In [268]: b = np.array([[10],[20]]); b
Out[268]: 
array([[10],
       [20]])

The addition of a (2,4) with a (2,1) yields a (2,4). By the rules of broadcasting the size 1 dimension is 'replicated' to match the 4 of a:

In [269]: a+b
Out[269]: 
array([[11, 12, 13, 14],
       [25, 26, 27, 28]])

Define a function that simply adds two 'scalars'. As written it works with arrays, including a and b, but imagine having some if lines that only work with scalars.

In [270]: def x(i,j):
     ...:     print(i,j)
     ...:     return i+j
     ...:     

Using frompyfunc to make a ufunc that can broadcast its arguments, passing scalar values to x:

In [271]: np.frompyfunc(x,2,1)(a,b)
1 10
2 10
3 10
4 10
5 20
6 20
7 20
8 20
Out[271]: 
array([[11, 12, 13, 14],
       [25, 26, 27, 28]], dtype=object)

What you seem to want is zip of the arrays on their first dimension:

In [272]: [x(i,j) for i,j in zip(a,b)]
[1 2 3 4] [10]
[5 6 7 8] [20]
Out[272]: [array([11, 12, 13, 14]), array([25, 26, 27, 28])]

Note that x here gets a (4,) and (1,) shaped arrays, which, again by broadcasting, yield a (4,) result.

Those 2 output arrays can be joined to make the same (4,2) as before:

In [273]: np.array(_)
Out[273]: 
array([[11, 12, 13, 14],
       [25, 26, 27, 28]])

A related function, vectorize takes a signature that allows us to specify itertion on the first axis. Getting that right can take some practice (though I got it right on the first try!):

In [274]: np.vectorize(x, otypes=[int], 
    signature='(n,m),(n,1)->(n,m)')(a,b)
[[1 2 3 4]
 [5 6 7 8]] [[10]
 [20]]
Out[274]: 
array([[11, 12, 13, 14],
       [25, 26, 27, 28]])

vectorize has a performance disclaimer, and that applies doubly so to the signature version. frompyfunc generally performs better (when it does what we want).
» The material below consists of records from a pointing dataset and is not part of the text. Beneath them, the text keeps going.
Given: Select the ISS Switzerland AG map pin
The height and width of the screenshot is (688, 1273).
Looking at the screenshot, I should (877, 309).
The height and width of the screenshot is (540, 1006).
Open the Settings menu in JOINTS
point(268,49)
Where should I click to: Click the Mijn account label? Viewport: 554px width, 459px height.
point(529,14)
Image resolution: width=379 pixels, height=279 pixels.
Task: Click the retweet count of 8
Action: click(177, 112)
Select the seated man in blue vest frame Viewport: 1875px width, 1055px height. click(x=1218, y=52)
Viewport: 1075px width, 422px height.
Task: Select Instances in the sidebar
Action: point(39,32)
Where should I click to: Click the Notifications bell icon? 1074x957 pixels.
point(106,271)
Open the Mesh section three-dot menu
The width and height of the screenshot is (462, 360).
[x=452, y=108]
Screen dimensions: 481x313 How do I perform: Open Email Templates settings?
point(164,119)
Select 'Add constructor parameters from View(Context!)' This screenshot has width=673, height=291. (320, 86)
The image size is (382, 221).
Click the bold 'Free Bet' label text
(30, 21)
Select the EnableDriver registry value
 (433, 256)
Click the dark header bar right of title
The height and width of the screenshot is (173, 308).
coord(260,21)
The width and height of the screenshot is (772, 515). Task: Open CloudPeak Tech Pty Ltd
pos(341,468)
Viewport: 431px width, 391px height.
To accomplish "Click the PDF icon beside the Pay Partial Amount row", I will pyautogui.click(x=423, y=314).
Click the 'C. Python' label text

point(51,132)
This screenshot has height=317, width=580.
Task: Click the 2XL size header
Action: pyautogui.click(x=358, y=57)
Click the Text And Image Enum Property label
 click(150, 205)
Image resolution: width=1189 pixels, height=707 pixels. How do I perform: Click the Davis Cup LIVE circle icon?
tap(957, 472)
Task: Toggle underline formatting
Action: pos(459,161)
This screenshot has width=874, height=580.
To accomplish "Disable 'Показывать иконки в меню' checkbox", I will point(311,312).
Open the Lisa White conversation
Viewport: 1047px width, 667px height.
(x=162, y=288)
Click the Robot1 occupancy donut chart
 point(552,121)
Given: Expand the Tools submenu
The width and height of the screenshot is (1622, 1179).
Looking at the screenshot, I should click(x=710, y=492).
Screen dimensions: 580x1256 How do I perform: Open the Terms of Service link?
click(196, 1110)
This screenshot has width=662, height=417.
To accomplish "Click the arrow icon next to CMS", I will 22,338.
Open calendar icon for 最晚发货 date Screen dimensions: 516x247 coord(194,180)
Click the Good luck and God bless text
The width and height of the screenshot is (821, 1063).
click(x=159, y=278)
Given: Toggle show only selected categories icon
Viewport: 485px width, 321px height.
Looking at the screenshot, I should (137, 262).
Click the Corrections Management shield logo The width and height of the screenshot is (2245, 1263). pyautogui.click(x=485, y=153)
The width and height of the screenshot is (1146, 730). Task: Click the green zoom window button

For small arrays, list comprehension usually does better, however for large arrays, vectorize seems to scale better, and ends up with a modest speed advantage. But to get the best numpy performance it's best to work with the whole arrays (true vectorization), without any of this 'iteration'.